In the 1980s a legal argument between Espinosa and fellow co-founder Mickey Lespron developed. This was over the ownership of the El Chicano name. As a result, there was a temporary halt on the group's career and the discontinuation of their association with Columbia.

In a JazzTimes review of the Latin Legends Live album that featured Malo, El Chicano and Tierra, reviewer Marcela Breton referred to Espinosa's playing as the standout on the three El Chicano tracks.

===Post El Chicano and other===
In 1998, the album Painting the Moment was released. Even though the album is credited with the El Chicano name, it is regarded as a solo album by Espinosa.
In later years he guested on some artists recordings including Si Se Puede recorded in 1996 by Tapestree, a group made up of veterans of the L.A. music scene. Also the debut album by Thee Rhythm Kings, Killing Time. In 2003, he was at one of Gilbert Esquivel's shows in his early days in Hollywood. He was on stage with Chicano singer Rocky Padilla, Sal Rodriguez from the group WAR and Isaac Avila from Tierra.

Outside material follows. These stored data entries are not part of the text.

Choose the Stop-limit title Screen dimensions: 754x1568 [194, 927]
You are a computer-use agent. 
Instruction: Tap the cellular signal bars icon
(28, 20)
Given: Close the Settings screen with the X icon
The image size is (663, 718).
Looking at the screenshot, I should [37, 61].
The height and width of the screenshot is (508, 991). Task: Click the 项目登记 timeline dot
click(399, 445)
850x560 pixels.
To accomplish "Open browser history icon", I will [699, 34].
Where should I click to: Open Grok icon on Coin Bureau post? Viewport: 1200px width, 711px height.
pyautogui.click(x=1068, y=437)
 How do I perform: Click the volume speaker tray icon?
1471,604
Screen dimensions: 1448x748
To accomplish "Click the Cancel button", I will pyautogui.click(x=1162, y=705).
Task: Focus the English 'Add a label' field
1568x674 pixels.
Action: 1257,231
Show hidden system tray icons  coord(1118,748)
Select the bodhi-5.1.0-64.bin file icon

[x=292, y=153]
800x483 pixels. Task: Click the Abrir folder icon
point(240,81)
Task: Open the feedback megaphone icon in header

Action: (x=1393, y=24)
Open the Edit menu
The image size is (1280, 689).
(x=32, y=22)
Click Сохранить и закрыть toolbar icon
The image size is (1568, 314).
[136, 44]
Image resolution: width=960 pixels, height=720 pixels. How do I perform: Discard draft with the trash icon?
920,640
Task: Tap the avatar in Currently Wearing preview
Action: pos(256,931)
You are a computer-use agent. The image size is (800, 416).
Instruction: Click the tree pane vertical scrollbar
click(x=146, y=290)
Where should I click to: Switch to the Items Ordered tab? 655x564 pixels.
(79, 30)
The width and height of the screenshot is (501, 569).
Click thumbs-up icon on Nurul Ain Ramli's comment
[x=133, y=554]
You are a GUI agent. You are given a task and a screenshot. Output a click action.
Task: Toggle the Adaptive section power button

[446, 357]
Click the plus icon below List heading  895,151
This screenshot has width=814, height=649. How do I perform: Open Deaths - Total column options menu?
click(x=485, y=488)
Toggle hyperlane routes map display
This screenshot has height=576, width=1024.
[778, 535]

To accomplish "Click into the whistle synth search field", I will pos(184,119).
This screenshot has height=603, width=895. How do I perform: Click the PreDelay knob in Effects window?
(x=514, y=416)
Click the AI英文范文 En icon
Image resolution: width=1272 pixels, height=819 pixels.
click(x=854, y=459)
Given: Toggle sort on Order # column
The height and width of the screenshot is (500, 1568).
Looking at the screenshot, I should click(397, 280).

He was still playing music in spite of health issues right up until early 2010. He also played a concert at the Inland Empire with former bandmate and Tierra founder Rudy Salas at that time.

He has been inducted into the "Hammond Heroes" society. He at the time had the distinction of being the only Latin organist recognized for his blues, Latin and jazz style.

Francisco "Pancho" Tomaselli who was the bass player for the group WAR jammed with Espinosa. He recalled his first time playing "Viva Tirado" was with him.

==Documentary==
- El Chicano: In the Eye of the Storm... Himself - (2009)
- Hammond Heroes... Himself

==Discography==
- Painting the Moment - Thump Records - (1998)

===Appears on===
- Con Safos - "C/S" - Los Angelinos (The Eastside Renaissance) - Zyanya Records – RNLP 062 - (1983) (various artists album)
- Tapestree - Si Se Puede (You Can Make It) - (1996)
- Thee Rhythm Kings - Killing Time.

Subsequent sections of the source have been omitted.